Repeat the procedure demonstrated in Figures 1-3. Alternating to a smaller spatula or hand spatula during the second coat may add more encaustic depth to the finish, however, for this application, two, thin base coats are applied without pattern. While adding the second and third coats, it is important to work with a clean trowel. Having a bucket of warm water nearby may lessen the chances of creating unwanted scratches in the surface.


Fig 7. (Tip)
After the second coat, allow 1-2 hours for the surface to dry. Once dry, a light sanding with 600 grade sandpaper in a circular motion may be a good idea, however not necessary on all occasions. Before applying the finishing coat, scrape the surface again as shown in figure 5.


Fig 8. (Tip)
The final coat is often applied with a 8-12 cm spatula or small trowel, depending on the desired final effect. Typically, busy patterns are created with smaller tools, while larger and less encaustic patterns are created with trowels and larger plastering knives. Begin to work 3-4 square foot segments of the surface, connecting each subsequent patch moving from either the top left or bottom left of the wall, moving clockwise, or visa versa.


Fig 9. (Option)
To create your encaustic patterns, use a stainless steel tool and move about in cross-hatching or figure 8 patterns, gently applying product, then quickly removing it. Similar to the movements of traditional patching or taping, the final effects of Traditional Stucco Veneziano are random yet uniform in size. Skip troweling by keeping the trowel or spatula at a 10° angle and lightly feathering the stucco onto the surface is easy to achieve during this phase.


Fig 10. (Option)
For larger encaustic patterns, a stainless steel float or rounded plastering trowel should be used.
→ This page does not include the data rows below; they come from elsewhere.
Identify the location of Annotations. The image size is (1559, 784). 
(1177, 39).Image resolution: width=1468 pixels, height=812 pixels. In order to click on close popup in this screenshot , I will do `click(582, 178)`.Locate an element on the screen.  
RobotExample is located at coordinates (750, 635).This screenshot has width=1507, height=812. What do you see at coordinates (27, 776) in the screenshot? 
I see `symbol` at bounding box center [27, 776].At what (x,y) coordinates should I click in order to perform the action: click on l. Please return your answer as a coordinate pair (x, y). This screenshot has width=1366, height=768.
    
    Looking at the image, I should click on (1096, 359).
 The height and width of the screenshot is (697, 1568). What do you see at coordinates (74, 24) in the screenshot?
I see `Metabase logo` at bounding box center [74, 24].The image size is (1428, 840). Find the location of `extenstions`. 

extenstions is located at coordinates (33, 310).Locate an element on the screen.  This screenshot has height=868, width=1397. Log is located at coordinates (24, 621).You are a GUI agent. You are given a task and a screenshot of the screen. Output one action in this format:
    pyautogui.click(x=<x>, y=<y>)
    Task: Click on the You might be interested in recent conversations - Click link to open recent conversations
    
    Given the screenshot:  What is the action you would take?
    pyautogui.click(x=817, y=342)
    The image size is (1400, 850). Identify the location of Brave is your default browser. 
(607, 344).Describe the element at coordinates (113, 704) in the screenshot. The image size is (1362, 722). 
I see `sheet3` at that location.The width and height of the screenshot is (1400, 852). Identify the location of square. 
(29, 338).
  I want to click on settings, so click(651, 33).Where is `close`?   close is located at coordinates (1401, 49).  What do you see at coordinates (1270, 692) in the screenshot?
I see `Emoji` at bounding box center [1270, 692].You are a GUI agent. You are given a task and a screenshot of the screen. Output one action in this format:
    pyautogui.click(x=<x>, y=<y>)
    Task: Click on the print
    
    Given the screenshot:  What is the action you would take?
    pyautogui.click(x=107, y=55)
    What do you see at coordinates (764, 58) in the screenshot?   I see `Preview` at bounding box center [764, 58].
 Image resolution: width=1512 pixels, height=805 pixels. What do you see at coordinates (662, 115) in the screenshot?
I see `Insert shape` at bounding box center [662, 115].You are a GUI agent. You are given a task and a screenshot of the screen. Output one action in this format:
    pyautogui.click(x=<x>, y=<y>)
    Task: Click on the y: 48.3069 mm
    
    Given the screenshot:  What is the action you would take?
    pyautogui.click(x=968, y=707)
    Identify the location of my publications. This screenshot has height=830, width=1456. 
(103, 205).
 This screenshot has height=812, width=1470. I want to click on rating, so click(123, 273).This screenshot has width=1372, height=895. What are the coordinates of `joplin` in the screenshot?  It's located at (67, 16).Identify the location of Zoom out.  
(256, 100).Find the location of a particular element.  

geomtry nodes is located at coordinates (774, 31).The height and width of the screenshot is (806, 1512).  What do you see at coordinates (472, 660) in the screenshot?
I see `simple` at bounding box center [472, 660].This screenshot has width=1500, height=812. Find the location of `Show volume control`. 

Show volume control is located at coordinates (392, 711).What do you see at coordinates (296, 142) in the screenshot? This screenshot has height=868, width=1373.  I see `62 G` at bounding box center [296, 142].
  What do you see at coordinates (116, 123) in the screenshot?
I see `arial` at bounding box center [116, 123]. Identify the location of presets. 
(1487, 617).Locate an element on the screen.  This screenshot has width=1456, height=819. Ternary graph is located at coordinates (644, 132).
Using a thorough and consistent method of application, spread a thin and final layer using an 's' motion, a cross-hatch, or skip trowel movement.


Fig 11. (Option)
Once the wall is completely dried, use a 600 grit sandpaper to lightly sand the surface. Sanding in a circular motion blends the layers of Stucco and brings the underlying layers to the surface.


Fig 12. (Option)
Once lightly sanded, you may wipe down the surface with a cotton or cheese cloth rag. At this point, a fair level of sheen may already appear.


Fig 13. (Option)
Using a stainless steel blade, begin to polish the surface using a downward or horizontal movement. Keeping the trowel at a low angle will prevent surface scratching. If waxing the final surface, added sheen can be achieved without burnishing.


Fig 14. (Tip)
Remember to make sure the surface is completely dry before polishing. Burnishing with a clean and dry tool is also important. Using a steady and consistent force while burnishing will help to create a homogenous finish.


Fig 15. (Option)
A final coat of Wax for Plaster may be applied for added gloss and protection. If applying Wax for Plaster, allow 1-2 weeks for the product to settle before applying it. Not waiting may cause unwanted streaking on the final surface. Waxing is not necessary for creating polished Venetian Plasters, however, recommended in areas exposed to continuous moisture.